No one is required to be a hero. “It was a different world back then” actually strikes me as a pretty good excuse for the moral mistakes of Lott’s career, if not for the spectacular gaffe that ended it. And even that may have been the product of foolish consistency more than the unintended exposure of deeply rooted belief. Politicians smarter and/or more cynical than Trent Lott have managed to molt old opinions as they become unacceptable and parade around in their new skins as if they’d been sporting them all their lives. George Bush the elder, for example, for example, campaigned against the Civil Rights Act in an unsuccessful bid for the Senate in 1964. He never paid any political price for this. It was a different world back then.

In trying to assess a politician, especially one who is braying about American freedom, justice, democracy, and so on, I like to ask myself: Where would this guy or gal have been in the old Soviet Union? In the gulag with the other dissidents fighting for those values, or climbing up through the power elite as this person is doing in real life? The question is unfair, of course. There’s no way of knowing how anyone might respond under duress. And it’s a test of moral backbone I have no great confidence I would pass myself. But the exercise is useful. And while the conclusion may be uncertain for any individual, it seems clearer for politicians as a group: I’m pretty certain that most of them would flunk. For that matter, so would most business leaders. Ambition and success in any system depend more on personality traits and talents that know no political boundaries than to the values of any particular political arrangement. That annoying high-school student-council president is built into human life like original sin.

Many of these people manage to survive seismic shifts even bigger than the one that toppled the Senate majority leader. Most of the political and business leaders of Russia today were climbing happily enough through the ranks of the Soviet Union 14 years ago. But inevitably, some careers get derailed. That is why cold prudence, not just warm and fuzzy idealism, recommends constant questioning of current political arrangements and moral perceptions. Assuming that moral evolution has stopped, internalizing today’s values but ignoring or opposing tomorrow’s, is a bad tactical mistake no matter how cynical you are. But how can you spot and board that next train in time to get on board before it’s too late?

Most of us are not Gandhi or Martin Luther King. We’re not going to be the first to see an injustice and believe we can change it. What folks with political ambitions can do is, to start, be open to the Kings and Gandhis and lesser visionaries. And second, be true to their own moral perceptions, if any. To have bought a ticket ahead of the crowd and then to miss the train anyway would be especially discouraging.

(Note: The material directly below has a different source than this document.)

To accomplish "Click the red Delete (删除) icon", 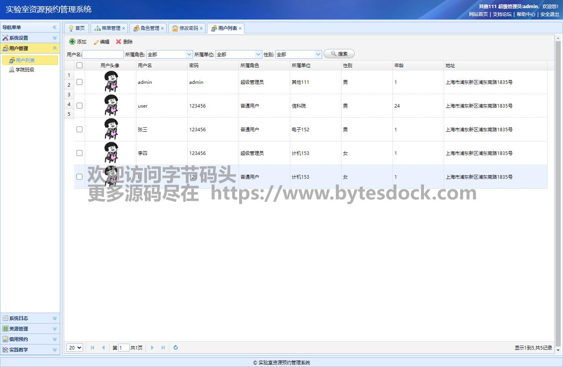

Sen. Bill Frist of Tennessee, who will be majority leader instead of Lott, is a Southern politician who avoided Lott’s tragedy by having the courage to be born a decade later. By the time he entered politics in 1994, the correct answers on the great moral test of civil rights were obvious. Or, at least, what are perceived to be the correct answers haven’t changed since then. Frist looks from afar like a decent, generous man with humanitarian instincts who doesn’t always let decency, generosity, and humanitarianism get in the way of his ambition. (“A humanitarian who doesn’t let it get in the way” might be the definition of a “compassionate conservative.”) He won his seat from an incumbent Democrat by using TV commercials full of racial innuendo. Frist is undoubtedly a better person than his use of those commercials would suggest. Does that make them better or worse?

Frist’s best-known achievements as a senator have been influencing President Bush’s so-called compromise policy on stem-cell research and leading the charge for a $500 million American contribution to international AIDS relief before amending that to $200 million. Both of these episodes can be seen as bona fide achievements made possible by pragmatic accommodation. Or they can be seen as an ambitious pol’s sellout of his own principles. I wouldn’t hazard a guess how history will see them. But if I were Frist, and for entirely pragmatic reasons, I’d give the matter some thought. It would be a pity to get blindsided like his predecessor.